Things One Should Know About FITS

Fits disease is medically known as epilepsy. It is a condition occurring due to the generation of abnormal electrical impulses in the brain. Epilepsy is a central nervous system (neurological) disorder in which brain activity becomes abnormal, causing seizures or periods of unusual behavior, sensations, and sometimes loss of awareness.

Anyone can develop epilepsy of any age group.

Seizure symptoms can vary widely.

 

What Are the Actual Causes of Epilepsy?

Causes of fits varies from age to age and from person to the person. Some people with no clear cause of epilepsy may have a genetic cause. But what’s true for every age is that the cause is unknown for about half of everyone with epilepsy.

  • Some people with no known cause of epilepsy may have a genetic form of epilepsy. The link between genes and seizures can be very complex.
  • About 3 out of 10 people have a change in the structure of their brains that causes the electrical storms of seizures.
  • Some young children may be born with a structural change in an area of the brain that gives rise to seizures.
  • About 3 out of 10 children with autism spectrum disordermay also have seizures. The exact cause and relationship is still not clear.

- Input data:
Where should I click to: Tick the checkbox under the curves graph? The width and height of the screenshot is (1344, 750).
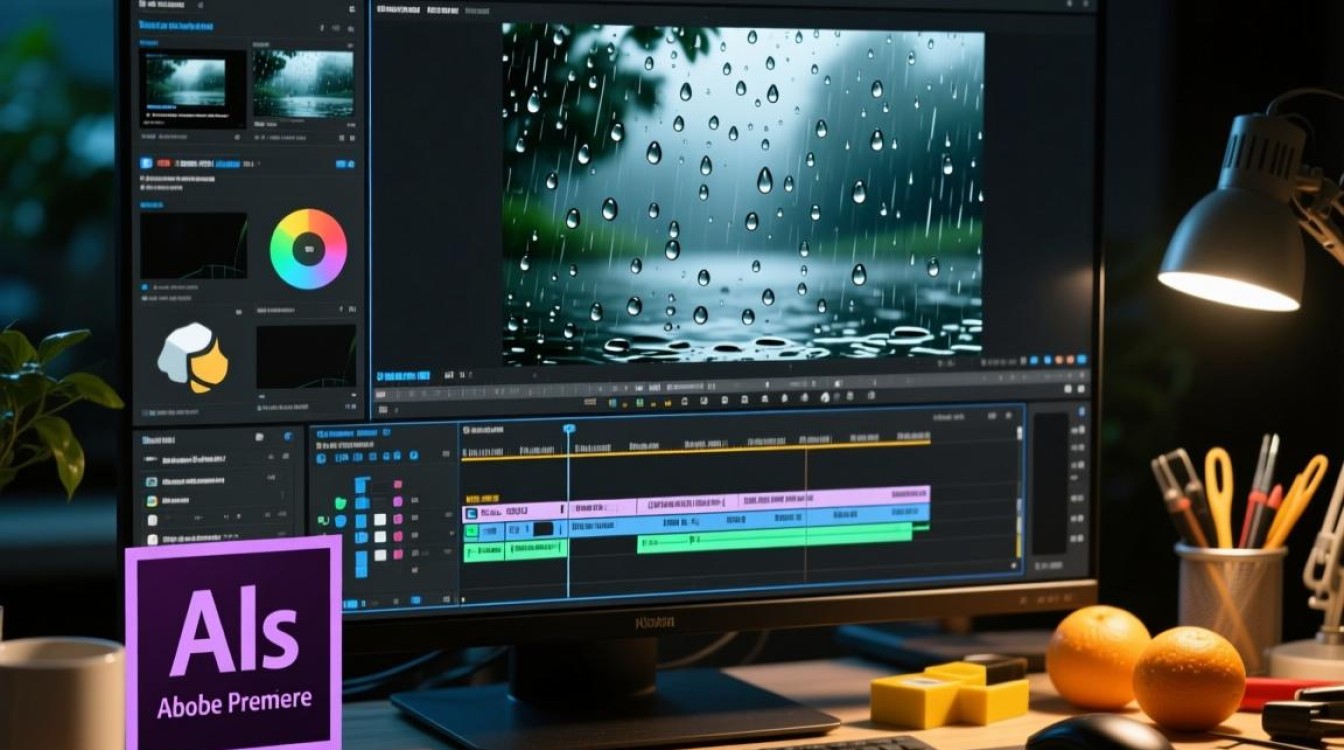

- Your tasks:
a) In the epilepsy text, for about what share of people with epilepsy is the cause unknown?
b) Please decide whether each statement agrees with the epilepsy text, not the listing, answering yes or no and quoting the deciding words: (i) Epilepsy can begin only in certain age groups. (ii) About 3 out of 10 people have a change in brain structure that causes seizures. (iii) Seizure symptoms look much the same from one person to the next.
c) Extend the epilepsy text past its final sentence, picking up where it stops rather than drawing on the listing.

- List of answers:
a) About half of everyone with epilepsy.

b)
(i) No: "Anyone can develop epilepsy of any age group."
(ii) Yes: "About 3 out of 10 people have a change in the structure of their brains that causes the electrical storms of seizures."
(iii) No: "Seizure symptoms can vary widely."

c)
  • In middle age, strokes, tumors and injuries are more frequent.
  • In people over 65, stroke is the most common cause of new onset seizures.

Symptoms of Seizures

Symptoms of seizures varies widely and completely depending on the part of the brain affected by the electrical misfiring. In cases, you could hallucinate or convulsions, or you could lose consciousness.

  • Generalized tonic-clonic: This is sometimes preceded by an aura – awareness of a strange odor, taste, or vision. You might lose consciousness and fall, and experience muscle rigidity (stiffness) or convulsions (jerking movements of the arms and legs). a person may also lose bladder control or bite your tongue.
  • Generalized absence: This involves loss of awareness and blank stares or eyelid fluttering for up to 20 seconds.
  • Simple partial: Although you don’t lose consciousness, you have involuntary movements, sensations, or psychic experiences such as awareness of a smell or a sense of déjà vu lasting several seconds.
  • Complex partial: Initial disorientation is followed by strange movements of the arms or legs or odd vocalizations for one to three minutes, as well as loss of consciousness.
  • Jacksonian: Muscle twitching begins in a single area and then progresses, for example, from the hand to the arm.

Treatments for FITS

There is currently no cure for most types of epilepsy. However, surgery can be the last option to stop some kinds of seizure, and in many cases, the condition can be managed.

If an underlying reversible brain condition is causing seizures, then surgery can stop those. If epilepsy is diagnosed, the doctor will prescribe seizure-preventing drugs or anti-epileptic drugs.

If medicines do not work, then the other option could be surgery, a special diet or vagus nerve stimulation.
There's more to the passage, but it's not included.